Objective: Rewrite all of the records below, switching every "pixels" to "px" and leaving everything else unchanged.

──────────

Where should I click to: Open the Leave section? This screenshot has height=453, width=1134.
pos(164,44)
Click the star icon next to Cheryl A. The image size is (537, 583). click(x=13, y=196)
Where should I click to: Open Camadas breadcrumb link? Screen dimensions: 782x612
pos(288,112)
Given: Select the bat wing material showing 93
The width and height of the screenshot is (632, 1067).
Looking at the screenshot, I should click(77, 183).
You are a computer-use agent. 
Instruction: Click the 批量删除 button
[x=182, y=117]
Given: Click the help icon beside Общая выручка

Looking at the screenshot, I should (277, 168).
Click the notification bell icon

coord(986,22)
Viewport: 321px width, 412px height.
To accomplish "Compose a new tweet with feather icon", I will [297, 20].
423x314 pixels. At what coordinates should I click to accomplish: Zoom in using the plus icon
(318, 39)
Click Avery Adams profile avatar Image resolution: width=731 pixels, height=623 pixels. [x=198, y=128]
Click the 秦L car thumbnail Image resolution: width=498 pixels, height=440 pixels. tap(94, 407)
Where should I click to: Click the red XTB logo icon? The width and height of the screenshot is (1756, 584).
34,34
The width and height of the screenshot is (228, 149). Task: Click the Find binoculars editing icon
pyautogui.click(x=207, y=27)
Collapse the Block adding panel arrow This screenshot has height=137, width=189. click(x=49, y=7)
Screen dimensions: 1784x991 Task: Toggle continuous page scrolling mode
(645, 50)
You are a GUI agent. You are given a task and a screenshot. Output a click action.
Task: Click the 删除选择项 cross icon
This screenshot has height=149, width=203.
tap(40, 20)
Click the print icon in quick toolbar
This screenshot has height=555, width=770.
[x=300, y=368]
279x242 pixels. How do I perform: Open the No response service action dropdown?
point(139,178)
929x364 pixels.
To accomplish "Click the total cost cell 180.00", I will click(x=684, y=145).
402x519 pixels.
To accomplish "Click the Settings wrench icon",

──────────

Written reply:
Where should I click to: Open the Leave section? This screenshot has height=453, width=1134.
pos(164,44)
Click the star icon next to Cheryl A. The image size is (537, 583). click(x=13, y=196)
Where should I click to: Open Camadas breadcrumb link? Screen dimensions: 782x612
pos(288,112)
Given: Select the bat wing material showing 93
The width and height of the screenshot is (632, 1067).
Looking at the screenshot, I should click(77, 183).
You are a computer-use agent. 
Instruction: Click the 批量删除 button
[x=182, y=117]
Given: Click the help icon beside Общая выручка

Looking at the screenshot, I should (277, 168).
Click the notification bell icon

coord(986,22)
Viewport: 321px width, 412px height.
To accomplish "Compose a new tweet with feather icon", I will [297, 20].
423x314 px. At what coordinates should I click to accomplish: Zoom in using the plus icon
(318, 39)
Click Avery Adams profile avatar Image resolution: width=731 px, height=623 px. [x=198, y=128]
Click the 秦L car thumbnail Image resolution: width=498 px, height=440 px. tap(94, 407)
Where should I click to: Click the red XTB logo icon? The width and height of the screenshot is (1756, 584).
34,34
The width and height of the screenshot is (228, 149). Task: Click the Find binoculars editing icon
pyautogui.click(x=207, y=27)
Collapse the Block adding panel arrow This screenshot has height=137, width=189. click(x=49, y=7)
Screen dimensions: 1784x991 Task: Toggle continuous page scrolling mode
(645, 50)
You are a GUI agent. You are given a task and a screenshot. Output a click action.
Task: Click the 删除选择项 cross icon
This screenshot has height=149, width=203.
tap(40, 20)
Click the print icon in quick toolbar
This screenshot has height=555, width=770.
[x=300, y=368]
279x242 px. How do I perform: Open the No response service action dropdown?
point(139,178)
929x364 px.
To accomplish "Click the total cost cell 180.00", I will click(x=684, y=145).
402x519 px.
To accomplish "Click the Settings wrench icon",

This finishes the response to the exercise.